# Masonic Cemeteries



## My Freemasonry (Jun 13, 2011)

_​_


I got the chance to see Acacia Cemetery in Oranjestad, Aruba when I was there last November. 


Given the themes of mortality found in Freemasonry, along with the 19th century growth of fraternal burial societies, it's not uncommon to find Masonic cemeteries all around the world. They can be small and simple, or quite elaborate. Unfortunately, too many of them have fallen into disrepair, and new stories abound telling similar tales of lodges that are no longer able to maintain them, or the corporations that once ran them that have disappeared, or just plain run out of money.




​
In my hometown, there was a Masonic Burial Ground Association of Indianapolis organized in 1873, when they purchased a lot within venerable Crown Hill Cemetery with 300 burial plots. I have been unable to find out when the association was dissolved, but it's on my list of things to find in my copious free time. Meanwhile, on the far east side of the city is Washington Park Cemetery East, which was established as a Masonic cemetery in 1922.

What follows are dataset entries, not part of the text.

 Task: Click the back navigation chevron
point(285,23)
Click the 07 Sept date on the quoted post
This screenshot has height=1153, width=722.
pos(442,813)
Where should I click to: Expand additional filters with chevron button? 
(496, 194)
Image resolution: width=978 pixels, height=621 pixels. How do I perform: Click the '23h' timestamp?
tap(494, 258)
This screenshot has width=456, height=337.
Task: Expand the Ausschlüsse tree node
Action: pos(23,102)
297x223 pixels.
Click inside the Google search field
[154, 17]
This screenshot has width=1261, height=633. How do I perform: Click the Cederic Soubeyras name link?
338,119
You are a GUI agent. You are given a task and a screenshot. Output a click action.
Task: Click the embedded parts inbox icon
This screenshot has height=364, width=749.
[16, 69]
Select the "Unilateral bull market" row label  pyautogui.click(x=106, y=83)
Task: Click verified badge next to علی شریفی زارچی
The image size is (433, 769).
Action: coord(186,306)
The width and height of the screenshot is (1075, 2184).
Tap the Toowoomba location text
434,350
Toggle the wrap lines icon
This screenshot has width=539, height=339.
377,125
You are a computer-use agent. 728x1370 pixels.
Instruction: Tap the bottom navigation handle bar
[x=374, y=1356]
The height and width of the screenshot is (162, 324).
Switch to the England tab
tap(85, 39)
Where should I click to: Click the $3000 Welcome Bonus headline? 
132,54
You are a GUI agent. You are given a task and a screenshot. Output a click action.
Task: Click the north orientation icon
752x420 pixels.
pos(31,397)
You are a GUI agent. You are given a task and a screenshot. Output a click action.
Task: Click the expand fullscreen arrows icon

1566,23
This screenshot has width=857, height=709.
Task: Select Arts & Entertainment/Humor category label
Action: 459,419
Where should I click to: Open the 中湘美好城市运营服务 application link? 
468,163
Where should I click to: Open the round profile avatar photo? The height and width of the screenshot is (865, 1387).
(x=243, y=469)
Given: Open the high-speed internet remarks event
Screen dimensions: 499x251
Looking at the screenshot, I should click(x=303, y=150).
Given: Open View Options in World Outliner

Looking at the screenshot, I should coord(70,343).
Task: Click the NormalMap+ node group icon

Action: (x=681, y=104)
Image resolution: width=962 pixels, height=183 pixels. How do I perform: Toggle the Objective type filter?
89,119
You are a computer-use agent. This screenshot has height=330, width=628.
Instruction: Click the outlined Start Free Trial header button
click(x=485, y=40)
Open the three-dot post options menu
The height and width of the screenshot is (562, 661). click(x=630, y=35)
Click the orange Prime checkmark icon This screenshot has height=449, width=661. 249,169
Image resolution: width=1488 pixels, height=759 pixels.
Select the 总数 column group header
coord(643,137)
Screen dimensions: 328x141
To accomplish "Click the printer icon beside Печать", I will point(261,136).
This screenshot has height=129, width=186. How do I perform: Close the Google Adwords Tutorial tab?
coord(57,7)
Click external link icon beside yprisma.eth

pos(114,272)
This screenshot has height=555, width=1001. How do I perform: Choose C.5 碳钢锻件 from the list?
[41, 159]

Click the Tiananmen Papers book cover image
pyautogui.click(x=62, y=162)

A notable Masonic cemetery is Acacia Park at 7800 W. Irving Park Road in Chicago.





It was established in 1922, and there are many overt symbols of the fraternity on the grounds and its buildings. Matching obelisks mark the two entrances to the grounds, and each are adorned with statues depicting a broken column. One includes a statue of "Faith," and the other the "Weeping Virgin" holding a sprig of acacia.



Squares and compasses can be found on doors, gates, and stained glass windows. The main mausoleum's chapel is constructed in the form of a lodge, with a marble chair for the Master.

Notable guests here are Alvah Curtis Roebuck (1864-1948), founder of Sears, and Mike Royko (1932-1997), Chicago Tribune columnist.

For a photographic tour of the cemetery, see Matt Hucke's Graveyards of Chicago website.




H/T to William Witkowsky
	

	
	
		
		

		
			






More...


----------



## MikeMay (Jun 13, 2011)

Those are beautiful images...lots of good history there.


----------



## Jacob Johnson (Jun 14, 2011)

My grandfather was buried in the NE corner of the masonic section of the local cemetery. It's set up with a big marble bible on a marble altar and 3 big marble chairs, just like a lodge room. It always moves me when I get to go visit him (the grave is over 600 miles from my home). thanks for posting this.


----------